PROBLEM REQUIREMENTS »
Reproduce the following items verbatim, all of them, in their given order.

EXERCISE MATERIALS »

(begin)

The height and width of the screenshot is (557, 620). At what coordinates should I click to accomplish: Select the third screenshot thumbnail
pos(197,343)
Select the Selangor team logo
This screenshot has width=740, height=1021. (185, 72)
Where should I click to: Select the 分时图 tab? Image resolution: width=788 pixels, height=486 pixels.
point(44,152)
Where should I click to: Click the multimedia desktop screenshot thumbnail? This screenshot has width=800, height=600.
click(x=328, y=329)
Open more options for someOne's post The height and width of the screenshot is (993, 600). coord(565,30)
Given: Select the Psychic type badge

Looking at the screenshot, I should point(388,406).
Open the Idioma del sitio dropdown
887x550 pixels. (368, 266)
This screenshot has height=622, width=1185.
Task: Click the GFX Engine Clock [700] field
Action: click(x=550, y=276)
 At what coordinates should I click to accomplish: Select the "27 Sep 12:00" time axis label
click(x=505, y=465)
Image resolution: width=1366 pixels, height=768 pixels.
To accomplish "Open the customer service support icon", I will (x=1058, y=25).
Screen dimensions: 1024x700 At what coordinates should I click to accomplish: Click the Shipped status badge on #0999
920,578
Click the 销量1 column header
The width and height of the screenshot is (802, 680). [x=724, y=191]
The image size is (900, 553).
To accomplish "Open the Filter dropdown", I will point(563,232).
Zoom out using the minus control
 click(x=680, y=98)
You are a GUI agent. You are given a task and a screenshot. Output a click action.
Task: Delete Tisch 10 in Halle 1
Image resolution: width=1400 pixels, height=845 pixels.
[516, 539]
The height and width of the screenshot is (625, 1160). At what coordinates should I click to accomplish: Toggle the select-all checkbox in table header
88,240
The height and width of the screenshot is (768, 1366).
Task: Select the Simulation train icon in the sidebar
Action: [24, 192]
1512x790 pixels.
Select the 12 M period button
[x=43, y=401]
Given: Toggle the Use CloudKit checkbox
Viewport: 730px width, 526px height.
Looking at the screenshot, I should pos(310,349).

(end)

CORRECT RESPONSE »
The height and width of the screenshot is (557, 620). At what coordinates should I click to accomplish: Select the third screenshot thumbnail
pos(197,343)
Select the Selangor team logo
This screenshot has width=740, height=1021. (185, 72)
Where should I click to: Select the 分时图 tab? Image resolution: width=788 pixels, height=486 pixels.
point(44,152)
Where should I click to: Click the multimedia desktop screenshot thumbnail? This screenshot has width=800, height=600.
click(x=328, y=329)
Open more options for someOne's post The height and width of the screenshot is (993, 600). coord(565,30)
Given: Select the Psychic type badge

Looking at the screenshot, I should point(388,406).
Open the Idioma del sitio dropdown
887x550 pixels. (368, 266)
This screenshot has height=622, width=1185.
Task: Click the GFX Engine Clock [700] field
Action: click(x=550, y=276)
 At what coordinates should I click to accomplish: Select the "27 Sep 12:00" time axis label
click(x=505, y=465)
Image resolution: width=1366 pixels, height=768 pixels.
To accomplish "Open the customer service support icon", I will (x=1058, y=25).
Screen dimensions: 1024x700 At what coordinates should I click to accomplish: Click the Shipped status badge on #0999
920,578
Click the 销量1 column header
The width and height of the screenshot is (802, 680). [x=724, y=191]
The image size is (900, 553).
To accomplish "Open the Filter dropdown", I will point(563,232).
Zoom out using the minus control
 click(x=680, y=98)
You are a GUI agent. You are given a task and a screenshot. Output a click action.
Task: Delete Tisch 10 in Halle 1
Image resolution: width=1400 pixels, height=845 pixels.
[516, 539]
The height and width of the screenshot is (625, 1160). At what coordinates should I click to accomplish: Toggle the select-all checkbox in table header
88,240
The height and width of the screenshot is (768, 1366).
Task: Select the Simulation train icon in the sidebar
Action: [24, 192]
1512x790 pixels.
Select the 12 M period button
[x=43, y=401]
Given: Toggle the Use CloudKit checkbox
Viewport: 730px width, 526px height.
Looking at the screenshot, I should pos(310,349).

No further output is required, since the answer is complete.